DATA: Begin

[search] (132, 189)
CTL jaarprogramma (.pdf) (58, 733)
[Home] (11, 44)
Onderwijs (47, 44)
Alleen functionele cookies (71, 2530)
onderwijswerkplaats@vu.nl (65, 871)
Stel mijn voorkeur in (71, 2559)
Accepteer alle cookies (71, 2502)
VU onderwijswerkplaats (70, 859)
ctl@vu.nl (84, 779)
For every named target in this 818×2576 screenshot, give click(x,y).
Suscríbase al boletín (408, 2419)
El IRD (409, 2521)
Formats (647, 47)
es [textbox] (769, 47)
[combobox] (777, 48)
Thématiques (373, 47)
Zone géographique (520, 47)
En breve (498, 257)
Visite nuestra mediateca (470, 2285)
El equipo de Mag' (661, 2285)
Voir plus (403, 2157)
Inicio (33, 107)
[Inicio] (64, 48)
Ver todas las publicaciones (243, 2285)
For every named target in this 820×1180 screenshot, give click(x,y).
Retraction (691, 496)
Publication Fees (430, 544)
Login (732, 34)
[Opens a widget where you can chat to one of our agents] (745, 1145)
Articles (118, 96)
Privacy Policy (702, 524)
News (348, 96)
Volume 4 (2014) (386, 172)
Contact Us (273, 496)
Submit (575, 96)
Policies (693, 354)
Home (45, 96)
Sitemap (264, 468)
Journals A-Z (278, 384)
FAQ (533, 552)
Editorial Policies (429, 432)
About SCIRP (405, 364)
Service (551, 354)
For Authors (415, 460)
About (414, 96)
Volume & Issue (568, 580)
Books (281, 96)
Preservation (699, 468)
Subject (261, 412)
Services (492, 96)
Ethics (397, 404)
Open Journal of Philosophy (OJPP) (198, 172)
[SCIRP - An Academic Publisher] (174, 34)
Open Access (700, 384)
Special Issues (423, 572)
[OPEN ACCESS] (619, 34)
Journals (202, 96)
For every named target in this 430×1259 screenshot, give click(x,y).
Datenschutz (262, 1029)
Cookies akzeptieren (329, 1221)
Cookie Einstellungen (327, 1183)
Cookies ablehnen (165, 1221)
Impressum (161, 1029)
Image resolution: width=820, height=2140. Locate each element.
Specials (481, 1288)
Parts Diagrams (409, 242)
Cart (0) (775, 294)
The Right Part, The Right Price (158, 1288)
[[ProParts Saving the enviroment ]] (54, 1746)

DATA: End

PROBLEM TO SOLVE
Word for word, transcribe all of the entries shown above.

SOLUTION FOR THIS TASK
[search] (132, 189)
CTL jaarprogramma (.pdf) (58, 733)
[Home] (11, 44)
Onderwijs (47, 44)
Alleen functionele cookies (71, 2530)
onderwijswerkplaats@vu.nl (65, 871)
Stel mijn voorkeur in (71, 2559)
Accepteer alle cookies (71, 2502)
VU onderwijswerkplaats (70, 859)
ctl@vu.nl (84, 779)
For every named target in this 818×2576 screenshot, give click(x,y).
Suscríbase al boletín (408, 2419)
El IRD (409, 2521)
Formats (647, 47)
es [textbox] (769, 47)
[combobox] (777, 48)
Thématiques (373, 47)
Zone géographique (520, 47)
En breve (498, 257)
Visite nuestra mediateca (470, 2285)
El equipo de Mag' (661, 2285)
Voir plus (403, 2157)
Inicio (33, 107)
[Inicio] (64, 48)
Ver todas las publicaciones (243, 2285)
For every named target in this 820×1180 screenshot, give click(x,y).
Retraction (691, 496)
Publication Fees (430, 544)
Login (732, 34)
[Opens a widget where you can chat to one of our agents] (745, 1145)
Articles (118, 96)
Privacy Policy (702, 524)
News (348, 96)
Volume 4 (2014) (386, 172)
Contact Us (273, 496)
Submit (575, 96)
Policies (693, 354)
Home (45, 96)
Sitemap (264, 468)
Journals A-Z (278, 384)
FAQ (533, 552)
Editorial Policies (429, 432)
About SCIRP (405, 364)
Service (551, 354)
For Authors (415, 460)
About (414, 96)
Volume & Issue (568, 580)
Books (281, 96)
Preservation (699, 468)
Subject (261, 412)
Services (492, 96)
Ethics (397, 404)
Open Journal of Philosophy (OJPP) (198, 172)
[SCIRP - An Academic Publisher] (174, 34)
Open Access (700, 384)
Special Issues (423, 572)
[OPEN ACCESS] (619, 34)
Journals (202, 96)
For every named target in this 430×1259 screenshot, give click(x,y).
Datenschutz (262, 1029)
Cookies akzeptieren (329, 1221)
Cookie Einstellungen (327, 1183)
Cookies ablehnen (165, 1221)
Impressum (161, 1029)
Image resolution: width=820, height=2140. Locate each element.
Specials (481, 1288)
Parts Diagrams (409, 242)
Cart (0) (775, 294)
The Right Part, The Right Price (158, 1288)
[[ProParts Saving the enviroment ]] (54, 1746)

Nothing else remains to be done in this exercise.